Stocks that deliver a high dividend yield can make your money work harder than most other investments. What's more, regardless of how the stock performs, the yield produces a nice recurring rate of investment return. As a result, high dividend-yielding stocks can be a good place to put your money when markets are falling. This is largely because they are less volatile than other stocks, as investors are more willing to hold on to these high-income stocks through a bear market.

After all, the total return from a stock represents both the amount by which its share value appreciates and its dividend yield. For example, if a stock gains 10% in value and its dividend yield is 10%, the total return to the stockholder amounts to 20%. On the other hand, should the same stock lose value, stockholders will only suffer a loss if the share value falls by more than the 10% dividend yield. At the same time, high yields can put a floor on the stock's value, since a big drop in stock value will likely attract new investors to buy in at lower levels as the dividend yield increases.

In fact, it's been shown that investors can outperform the market indexes with high-yield dividend stocks. Michael O'Higgins, who helped draw attention to the yield-focused strategy known as "dogs of the Dow," showed that by investing in the 10 highest-yielding securities in the Dow Jones Industrial Average (DJIA), investors could beat the average itself.

According to O'Higgins, this is because high dividend-yielding stocks of the DJIA will typically be the laggards. By purchasing when the stocks are "cheap" and producing dividends, you can potentially beat other strategies and the market on average in a down market.

Not Risk-Free

Despite their relative safety, don't assume that a high dividend yield investment strategy is risk-free. There are plenty of reasons to be cautious with high-yield dividend stocks.

For starters, hefty dividend yields can be a warning sign. After all, the share price is relatively low, signaling that investors are less enthusiastic about a company's growth prospects going forward or, even worse, the company is in trouble. If a company is unable to sustain its earnings and there is a slowdown in growth, it can be a warning to steer clear of the stock, even if the dividend yield is high. Make sure that the company isn't in so much trouble that a dividend cut could be in the works.

Let's pretend Company JKL is facing this kind of development. Its hefty dividend yield of 7.73% at the end of 2021 was largely based on a rapidly declining stock value. From 2017, JKL stock had fallen by nearly half, as some of the company's biggest drugs faced patent expirations and the company failed to create new blockbuster products. In a bid to push up its profits, in January 2022 JKL announced its intention to acquire drug giant WXY. To finance the deal, JKL was forced to cut its dividend in half, leaving dividend yield-focused investors with significantly lower returns to anticipate.
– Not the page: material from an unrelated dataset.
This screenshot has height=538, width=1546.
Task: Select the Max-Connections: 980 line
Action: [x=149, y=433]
What to Look for in High Yield

As always, don't rely on dividend yield alone to determine suitable stock candidates. There are other criteria that you need to keep in mind when you invest in high-dividend-yield stocks. First and foremost, look at the stock's history. Companies that have a solid track record of stable or rising dividend payments are preferable. Companies with erratic dividend payment histories cannot be relied upon to provide the safety buffer you are looking for.

Study the company's dividend payout ratio, calculated as annual dividend per share divided by earnings per share. A high dividend yield combined with a low payout ratio offers a signal that the company has enough room to sustain its dividend when times get tough.
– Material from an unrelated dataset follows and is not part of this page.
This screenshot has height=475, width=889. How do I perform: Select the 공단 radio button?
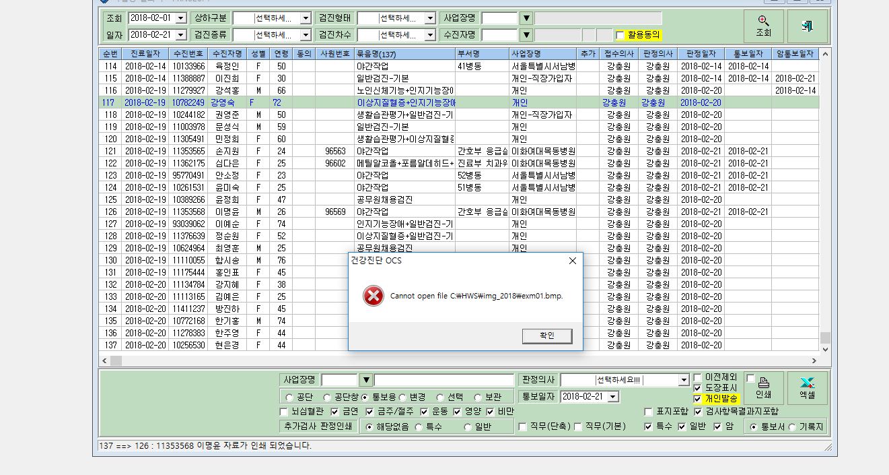click(289, 397)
Similarly, scrutinize the company's current and future cash requirements. Companies typically distribute dividends only when they produce surplus cash. But in lean times, less cash might be coming in the door, or the company may require cash for capital expenditure, expansion, or mergers and acquisitions, in which case it may be forced to reduce or eliminate its dividends. So, even when looking for stocks with high dividend yields, it's important to make sure that the company can clear other financial hurdles.

The Bottom Line

High-dividend-yield stocks can be a great place to invest in a downturn. For investors looking to protect their capital, a high dividend yield provides a safety buffer in uncertain markets. But remember, companies can start or stop paying dividends at any time, so it's important not to take false security from these kinds of stocks.

I'm an investment enthusiast with a deep understanding of financial markets and a keen interest in helping investors navigate through various market conditions. I've closely followed market trends, conducted extensive research, and have hands-on experience in managing investment portfolios. Let's dive into the concepts mentioned in the article to shed light on the nuances of investing in high-dividend-yield stocks during market downturns.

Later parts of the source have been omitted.